Pun Chun (品珍) used to be a very popular wanton mee (雲吞麵) restaurant in Bidor, Perak. In the days before the North-South Highway, motorists on the trunk road used to stop at this shop for a bowl of their very popular duck drumstick soup noodles (鸭腿面). And the place was usually jam packed. The shop most probably prospered because of this motoring patronage. They were also famous for their chicken biscuit (鸡子饼), which was a gross misnomer for they were made entirely out of pork and lard.
I do not know why it took them so long. They finally found their way to the Klang Valley. And in my neighborhood too. When I saw their outlet in Ara Damansara, I wasted no time visiting it to relive the day when we used to relish their delicious noodles.
Their Ara Damansara branch is located on Jalan PJU 1A/3, on the other end of the row of shops where E-San Thai Kitchen is located. Besides this branch, they also have outlets in Kota Kemuning, Shah Alam and Bandar Puteri Puchong.
Contrary to my expectations, the place is very simply furnished - plastic chairs, cheap table tops and almost devoid of decor. They have a food counter at the back where the food is efficiently prepared entirely by foreign nationals.
They have racks at the side where on display for sales are cookies, white coffee and of course their famed chicken biscuits.
Their duck drumstick soup noodles (鸭腿面) topped their menu offering. Their duck soup is totally drumsticks. They do not serve other parts of the duck. I wonder where they get so many duck thighs, and what happen to the other parts of the ducks. The duck thighs are deep-fried or perhaps roasted and then boiled or steamed with a combination of herbs in a soup. Wanton noodles are added to this soup.
You could order the soup without the noodles. Personally I prefer this. Without being diluted by the noodles, I find the soup rich, tasty and very pleasant. I really do not care much for the meat. It is the soup that I relish and it is definitely better without the noodles.
For noodles, I prefer their good old wanton mee (雲吞麵). My choice is kon-lo (干捞) or dry, with some char siew (叉烧) for toppings. The noodle is Pun Chun is very good. It has the nice texture and it is not over-cooked.
Besides char siew (叉烧), you could also have curry pork ribs...
... or pork knuckles with your noodles.
And mushroom and chicken feet, which you can have with the noodles or just by itself.

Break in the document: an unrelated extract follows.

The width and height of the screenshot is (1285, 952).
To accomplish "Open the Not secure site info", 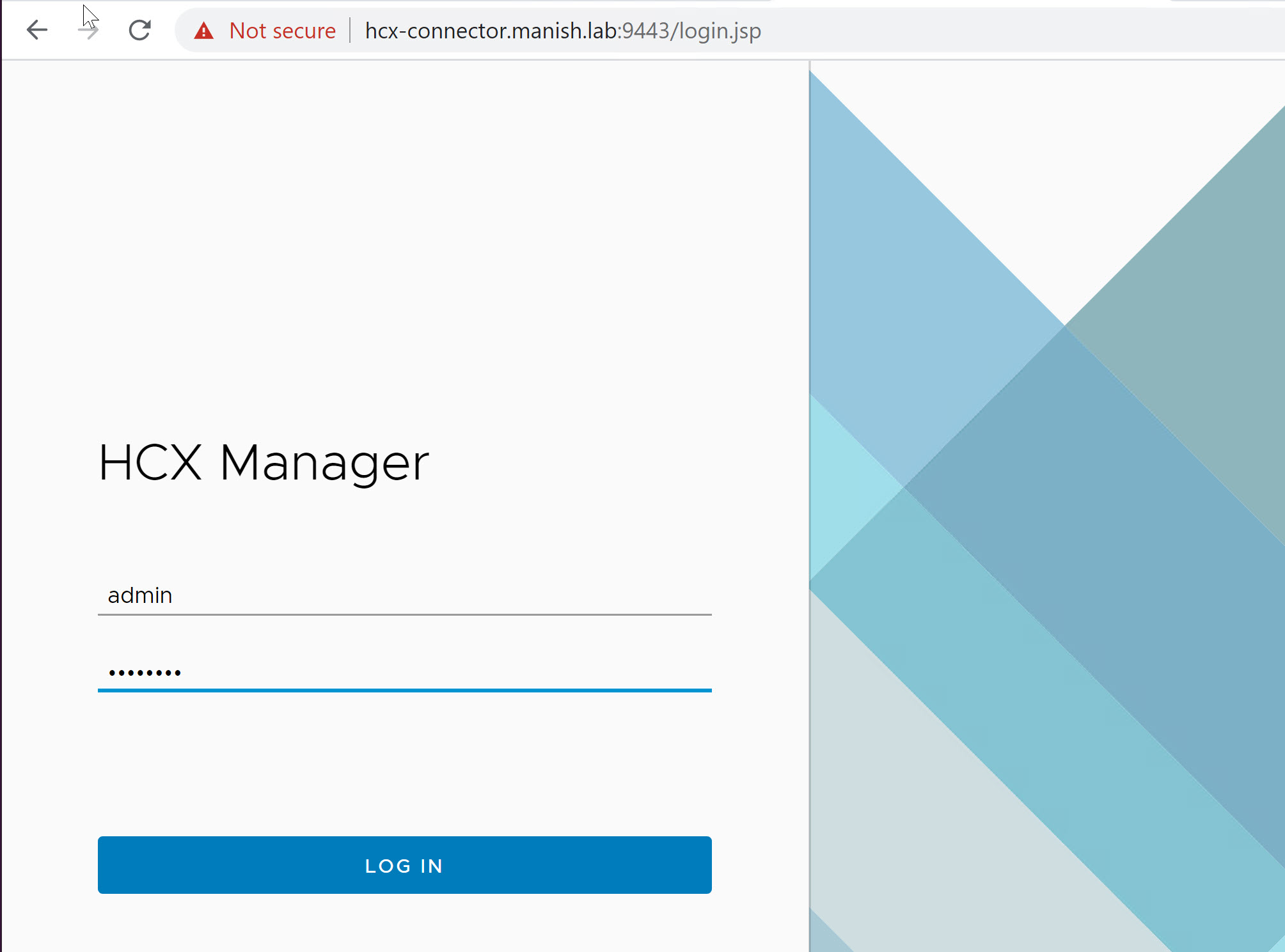I will pos(282,31).
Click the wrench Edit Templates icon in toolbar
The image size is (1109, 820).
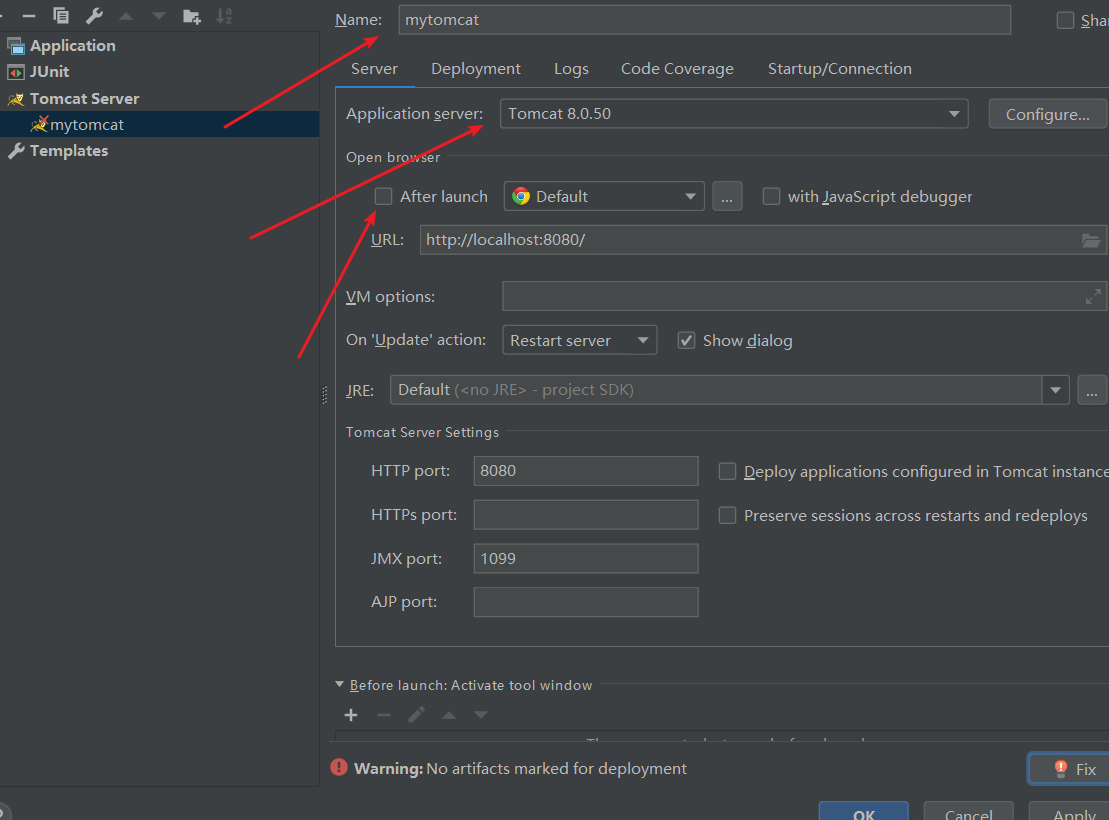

And the wanton. Don't forget about their nice big wanton. Their wanton is not the typical pathetic wanton with meagre fillings that we find in most Malaysian shops and stalls. The wantons here are big with generous pork and prawn fillings - much like those we find in Hongkong. I enjoy the wantons here.
Lastly, I have to mention their pickled green chillies. I know it is trivial. But their pickled chillies is very nice - fresh and well pickled. Wanton noodles must be eaten with pickled green chillies, and each time I am there, I have my full share of this wonderful condiment.
Pun Chun is not fantastic. Still it offers a decent meal, with reasonable varieties and at affordable prices. Certainly it brings back some memories. And I am glad they have a branch in our neighborhood. Anytime I have a craving for a nice plate of wanton mee, it is just around the corner.